Exercise instructions: In the entries that follow, how many lines contain "agent"? Please reply with only the number.

Data for review:
Segment Open
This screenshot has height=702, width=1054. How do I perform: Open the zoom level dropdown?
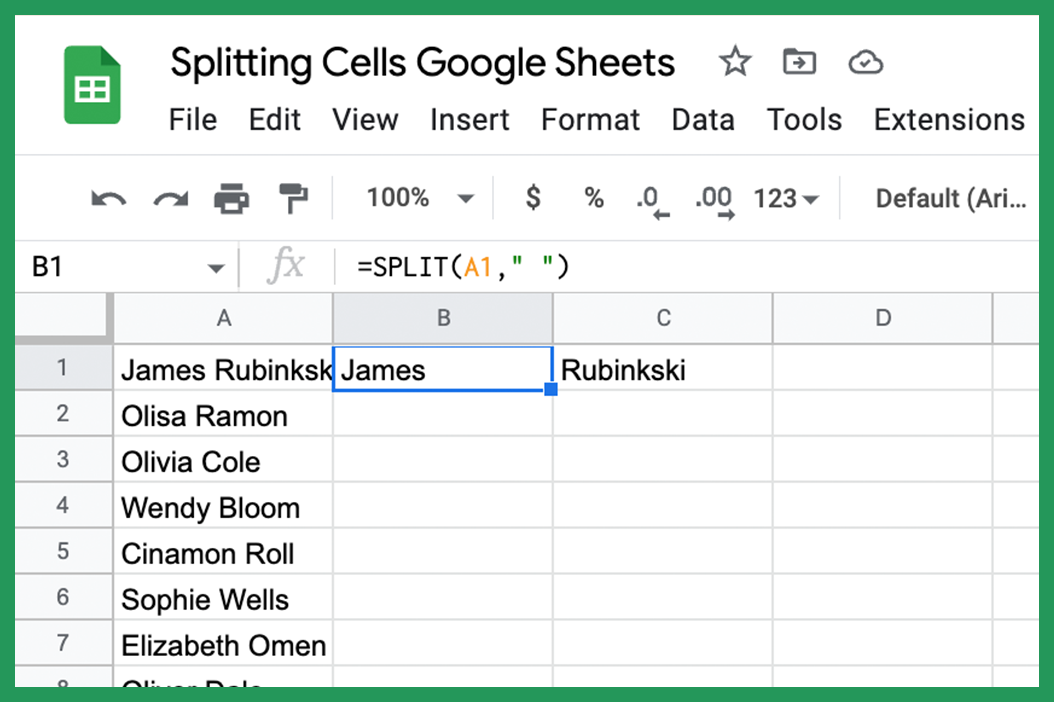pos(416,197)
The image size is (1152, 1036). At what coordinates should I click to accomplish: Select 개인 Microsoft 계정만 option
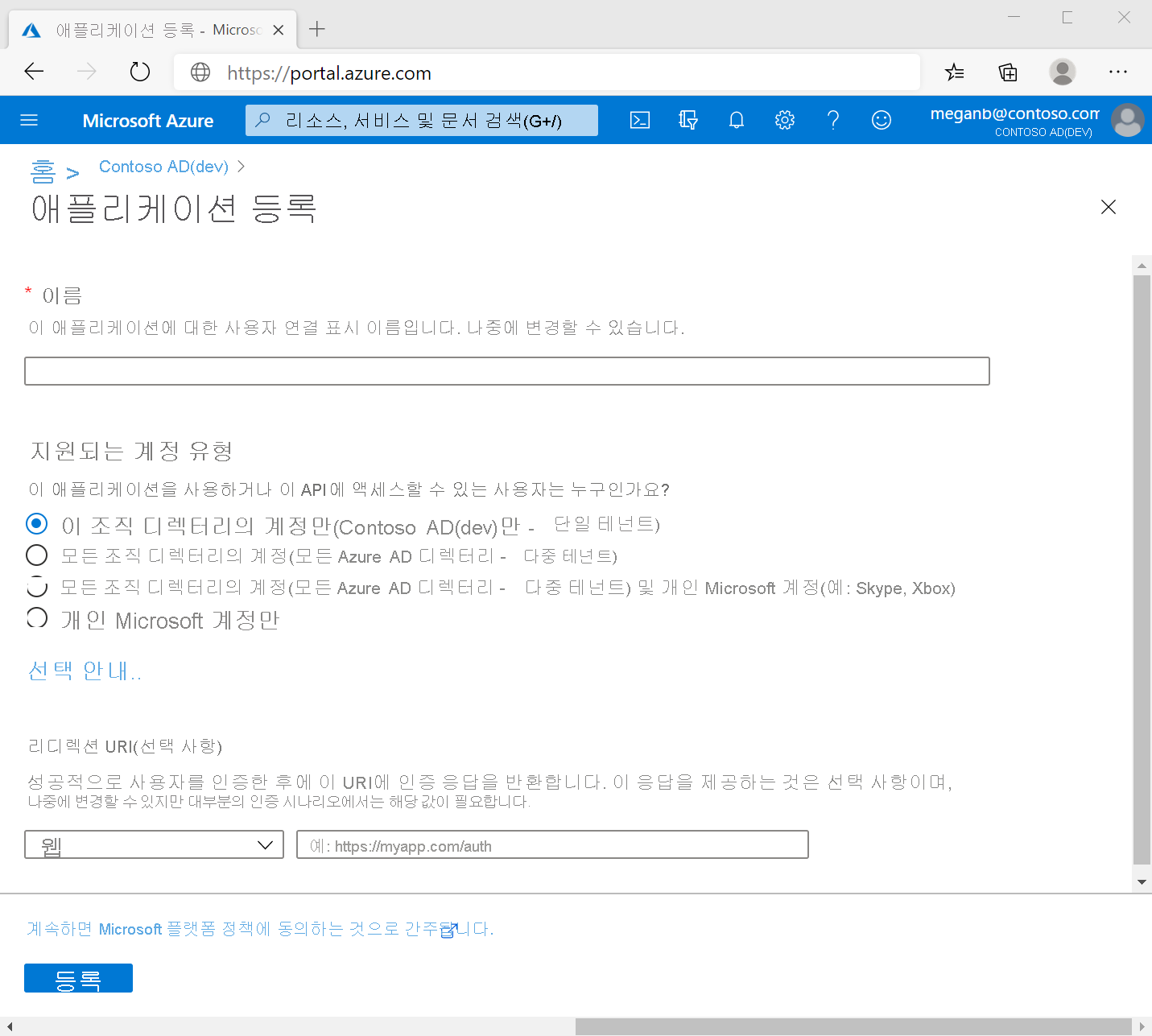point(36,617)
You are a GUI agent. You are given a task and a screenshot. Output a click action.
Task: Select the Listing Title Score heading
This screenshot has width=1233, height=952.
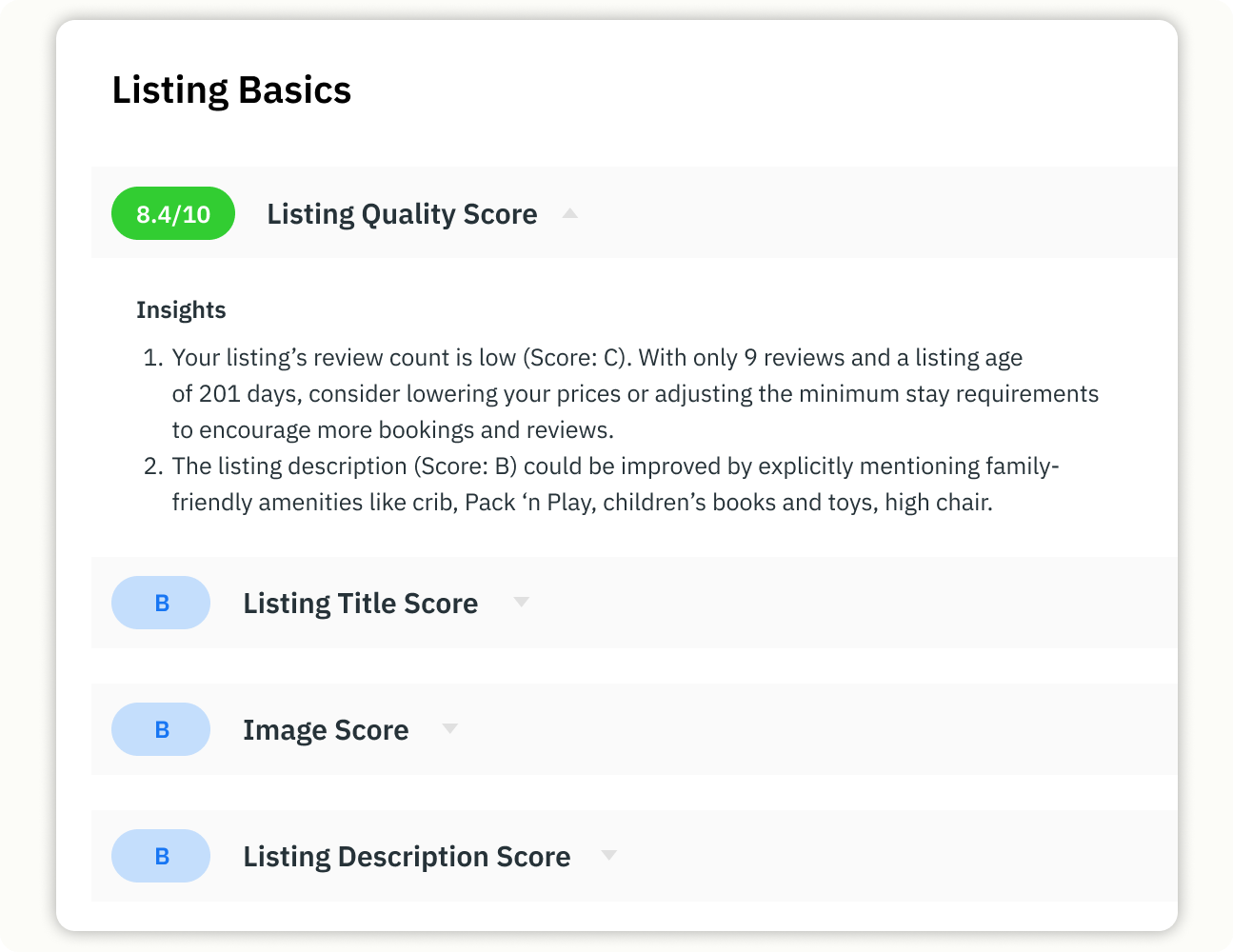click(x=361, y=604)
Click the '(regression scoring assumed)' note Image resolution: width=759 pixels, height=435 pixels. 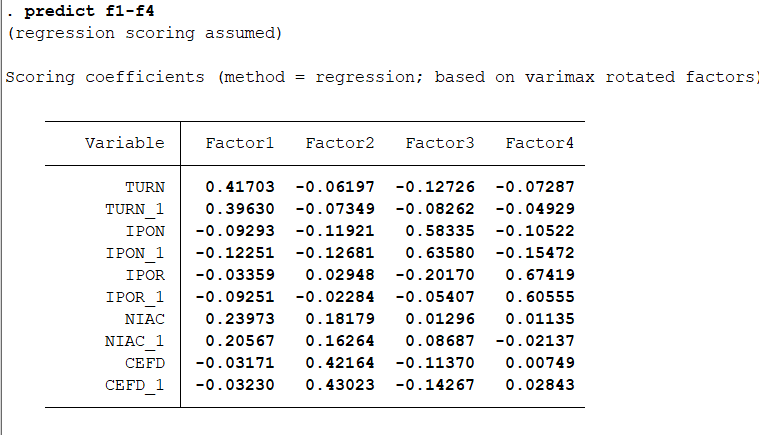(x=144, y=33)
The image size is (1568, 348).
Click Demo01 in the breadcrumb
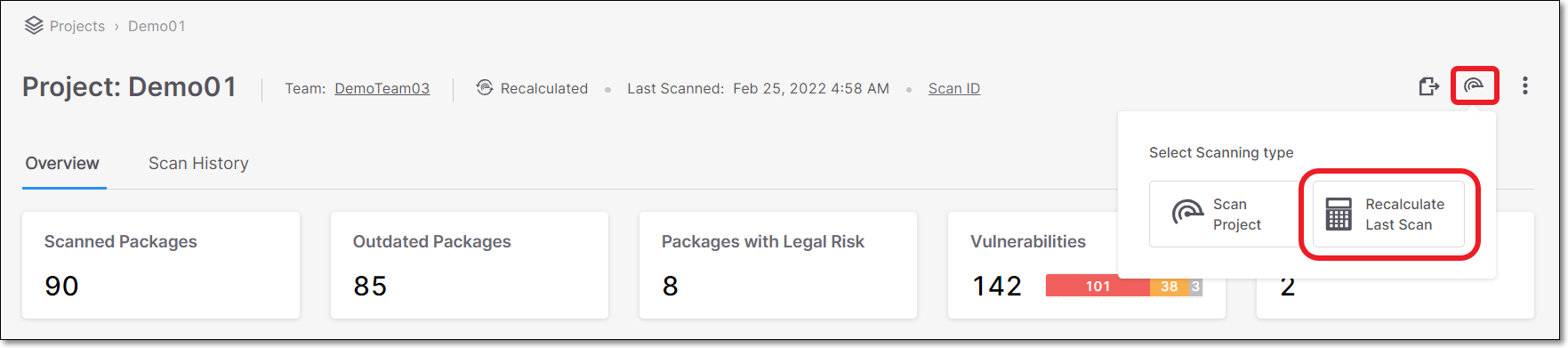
Segment Closed
Segment Open
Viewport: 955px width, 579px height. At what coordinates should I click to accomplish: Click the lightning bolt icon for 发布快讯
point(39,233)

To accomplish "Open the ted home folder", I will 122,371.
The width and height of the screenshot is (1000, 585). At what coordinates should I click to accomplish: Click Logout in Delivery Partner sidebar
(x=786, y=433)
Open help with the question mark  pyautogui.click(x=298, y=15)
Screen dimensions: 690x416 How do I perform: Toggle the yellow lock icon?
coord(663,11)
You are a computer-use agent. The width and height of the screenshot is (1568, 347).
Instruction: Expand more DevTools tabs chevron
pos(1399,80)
Segment Closed
Segment Open
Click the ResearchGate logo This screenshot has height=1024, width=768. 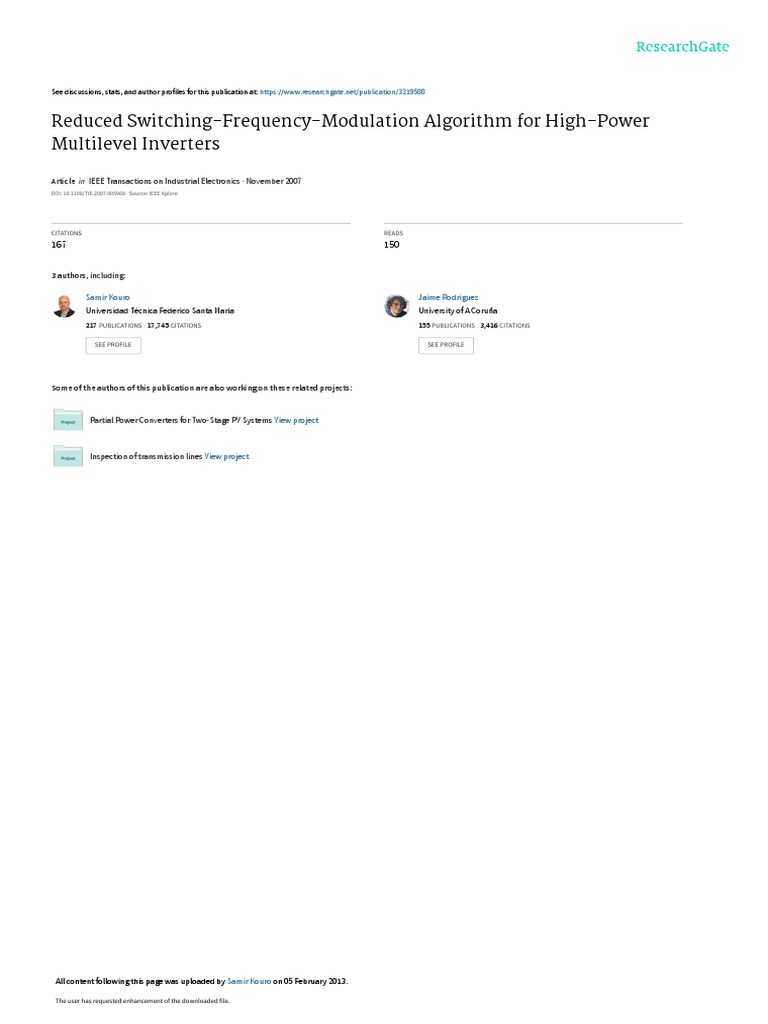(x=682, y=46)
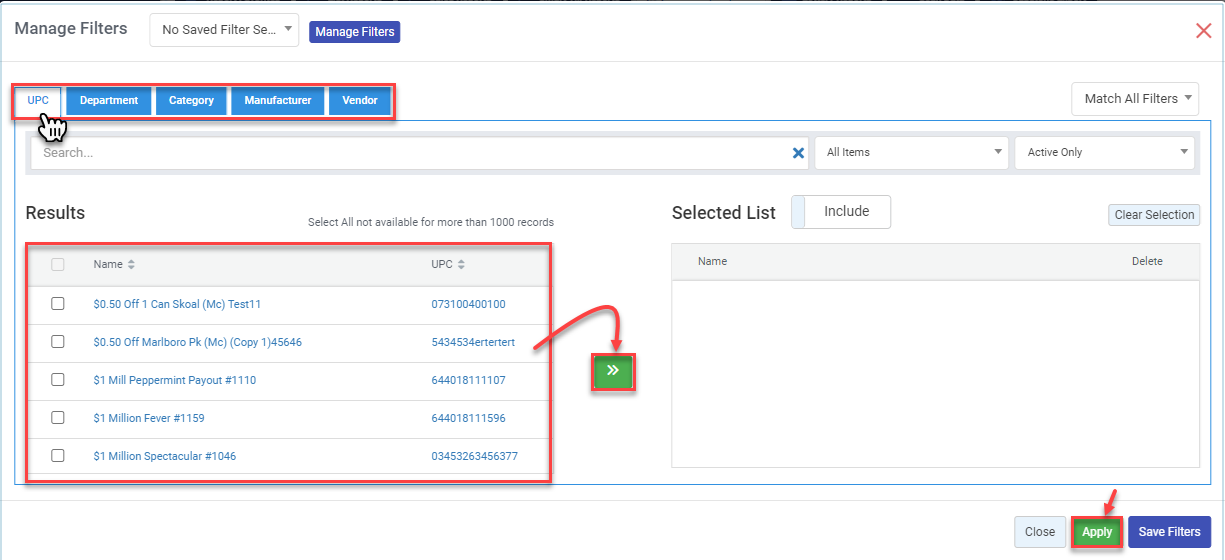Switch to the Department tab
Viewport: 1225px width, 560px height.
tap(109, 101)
Segment Closed
Answer for this exercise: 2